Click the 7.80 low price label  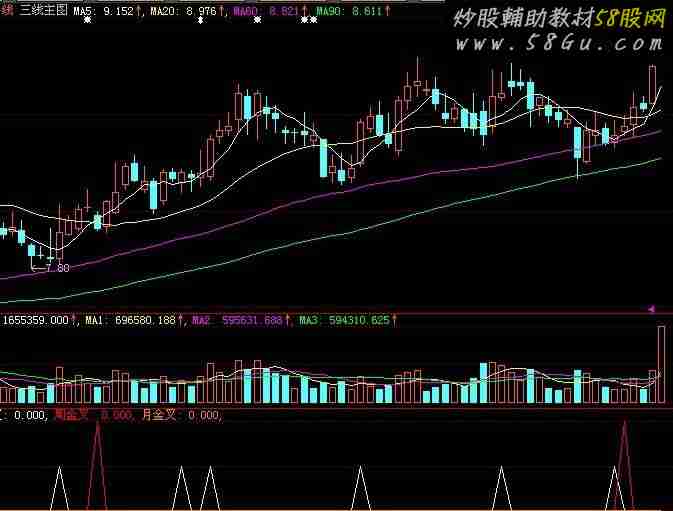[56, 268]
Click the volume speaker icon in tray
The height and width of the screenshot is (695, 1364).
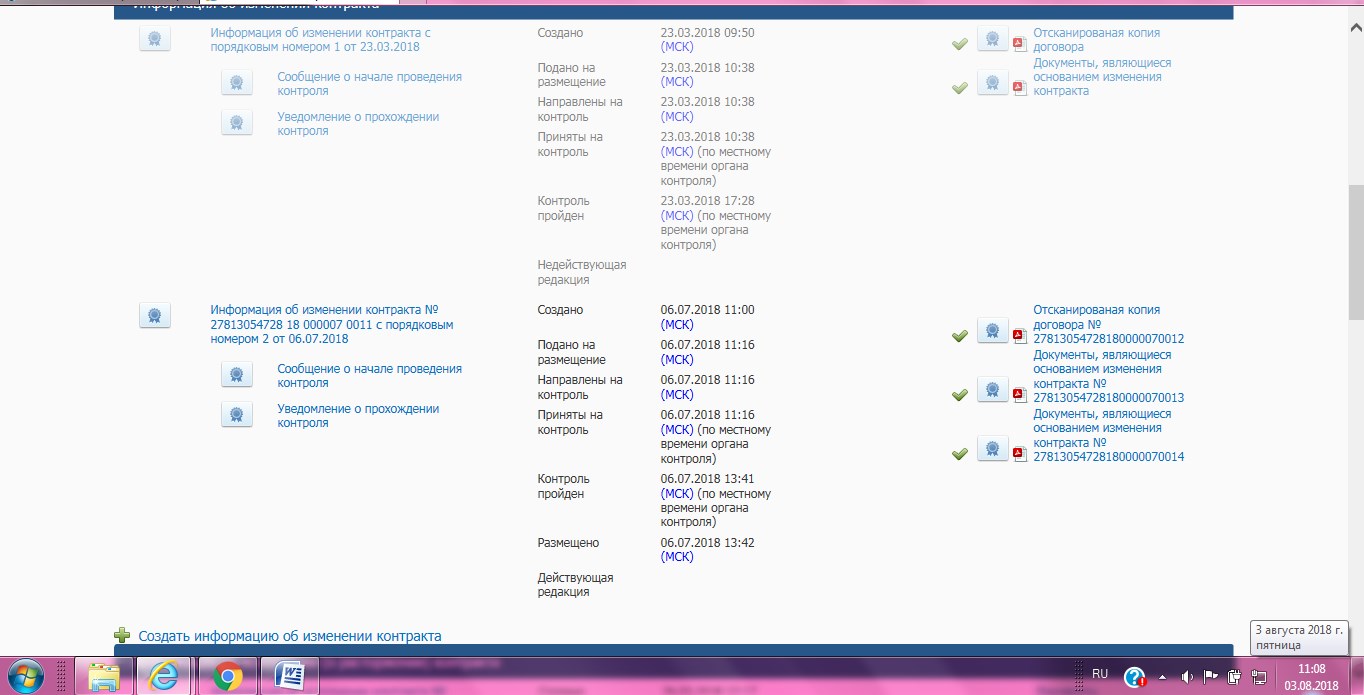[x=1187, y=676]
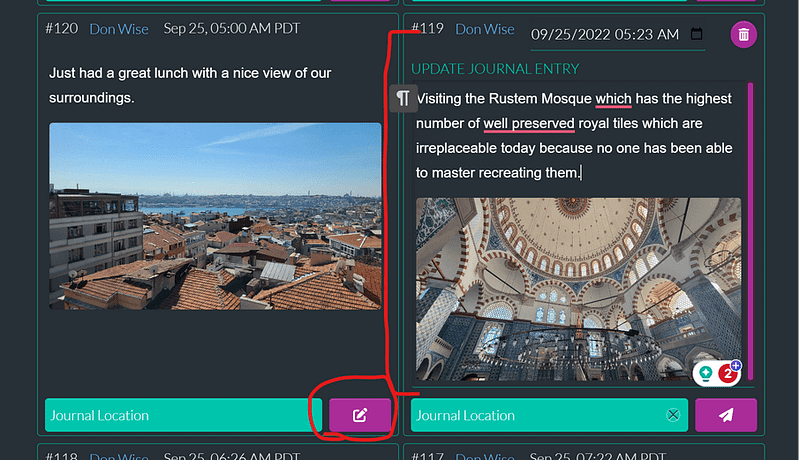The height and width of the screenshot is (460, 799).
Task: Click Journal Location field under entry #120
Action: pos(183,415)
◆ ◆ ◆ ◆
PROBLEM REQUIREMENTS: A word-for-word copy is needed of the lines from the line holding "The height and width of the screenshot is (695, 1364)." through the end of the records, both included, excluding every picture.

EXERCISE ANSWER:
The height and width of the screenshot is (695, 1364).
[x=1187, y=676]
The height and width of the screenshot is (460, 799).
Task: Click Journal Location field under entry #120
Action: pos(183,415)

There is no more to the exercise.